41. The applicants were working in Axis Bank, which is not even a nationalized Bank, and it is not disputed that the applicants were not holding a post where they could not be removed from service except by or with the sanction of the government. In this view of the matter the provisions of Section 197 are not attracted to the case of the applicants. The prosecution sanction order dated 02.02.2022 issued by the President and Head Corporate Affairs of Axis Bank, Mumbai, states that the allegations leveled against 20 persons, including the applicants, have been corroborated by the statements recorded under Section 161 Cr.P.C. and the documents collected during investigation of the case. After careful examination and perusal of the documents and statements of the witnesses it has been found that offences u/s 120-B read with 409, 418, 419, 420, 467, 468, 471, 477 (A) IPC and Section 13 (2) read with 13 (1) (d) of PC Act and substantive offence thereof are made out against 20 persons, including the applicants. The sanctioning authority proceeded to state that after fully and carefully examining the documents, copies of the statements of witnesses under Section 161 Cr.P.C. and other materials placed before him and having applied his mind properly in regard to the said allegations and circumstances of the case, considered that offences u/s 120-B read with 409, 418, 419, 420, 467, 468, 471, 477 (A) I.P.C. and Section 13 (2) read with 13 (1) (d) of Prevention of Corruption Act, 1998 and substantive offence thereof are made out against the applicants and other persons and therefore the authority has accorded sanction under Section 19 of Prevention of Corruption Act, 1988 for prosecution of the applicants and other persons 'for the said offences and for any other offence(s) punishable under any other provisions of law in respect of the said acts and for taking cognizance of the said offences by a court of competent jurisdiction'.

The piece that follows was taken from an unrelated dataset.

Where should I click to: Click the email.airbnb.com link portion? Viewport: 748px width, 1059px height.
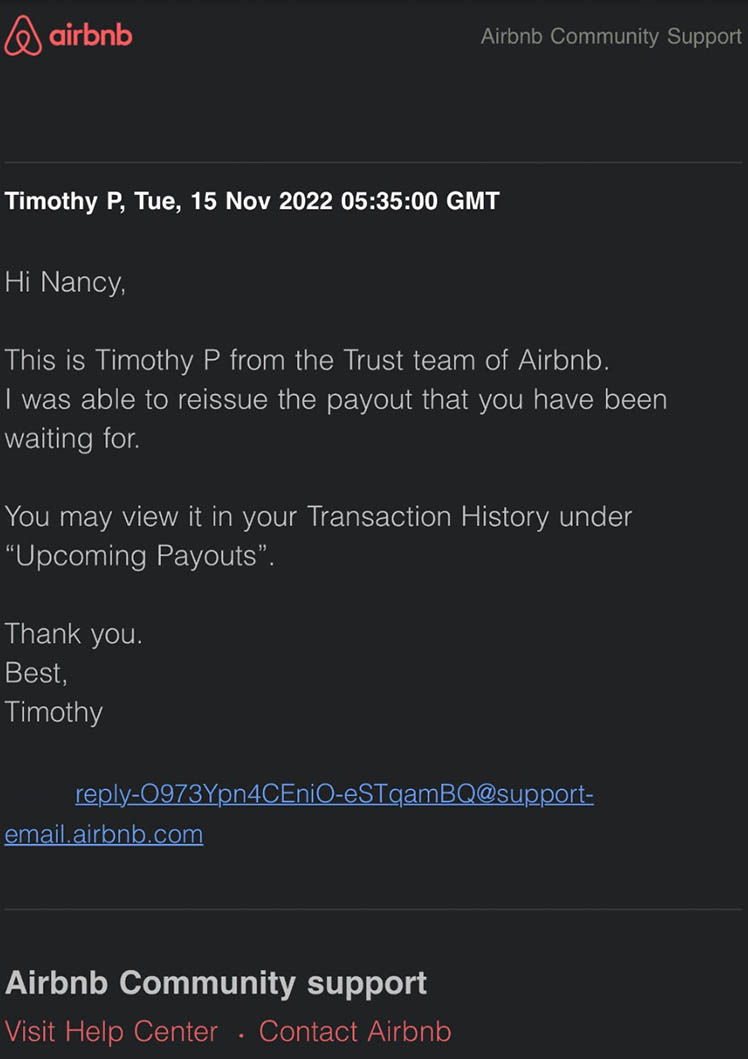click(104, 835)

42. The learned trial court has rejected the discharge application for the reason that sanction order is very detailed and it runs into eleven pages showing that sanction for prosecution under Section 120-B read with 409, 418, 419, 420, 467, 468, 471, 477 (A) I.P.C. and Section 13 (2) read with 13 (1) (d) of Prevention of Corruption Act, 1998 has been granted by the authority which was competent for granting sanction for prosecution of the aforesaid offences.

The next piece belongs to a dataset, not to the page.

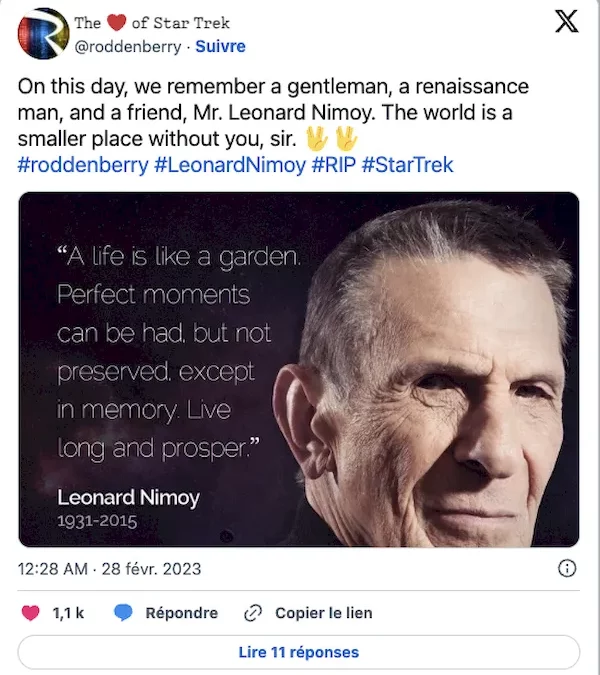
Task: Click the tweet body text paragraph
Action: pyautogui.click(x=270, y=111)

43. While recording the aforesaid reason, the learned trial court failed to appreciate that neither any sanction had been sought for prosecution of the applicants for the offences under Penal Code nor was the authority competent to grant sanction for prosecution of the offences under the Penal Code. The sanction of prosecution "for the said offences and for any other offence(s) punishable under any other provisions of law in respect of the said acts" for which no sanction was obtained, indicates a total non-application of mind to the facts of the case and the law applicable. It indicates that the sanctioning authority has acted as a mere rubber stamp. Non-application of mind by the sanctioning authority vitiates the sanction order dated 02.02.2023 as also the order dated 28.07.2023 passed by the trial Court rejecting the discharge application.
44. The order of sanction after a proper application of mind to the relevant facts and circumstances of the case and the material on record is a prerequisite for prosecution of a public servant, as it is intended to provide a safeguard to a public servant against frivolous and vexatious litigants. This safeguard cannot be dealt with in a casual and mechanical manner.

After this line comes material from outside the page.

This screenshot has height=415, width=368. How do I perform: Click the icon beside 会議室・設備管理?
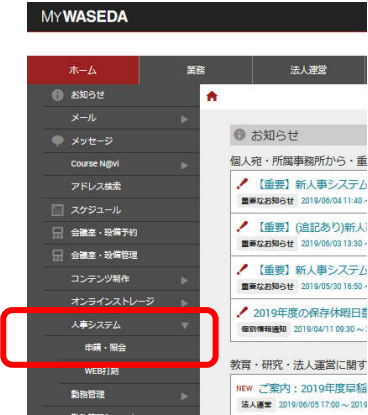tap(57, 255)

45. In view of the aforesaid discussions, the application under Section 482 Cr.P.C. stands allowed. The sanction order dated 02.02.2023 and the order dated 28.07.2023 passed by the learned Special Judge, C.B.I.-I, Lucknow in Sessions Case No. 341 of 2022 arising out of RC No.053202150002, under Sections 120-B read with Sections 409, 418, 419, 420, 467, 468, 471, 477 (A) I.P.C. and Section 13 (2) read with 13 (1) (d) of Prevention of Corruption Act, 1988, Police Station C.B.I. S.C.B., Lucknow, whereby their application for discharge has been rejected, are quashed and the discharge application of the applicants is allowed for the aforesaid defect in the sanction order dated 02.02.2023.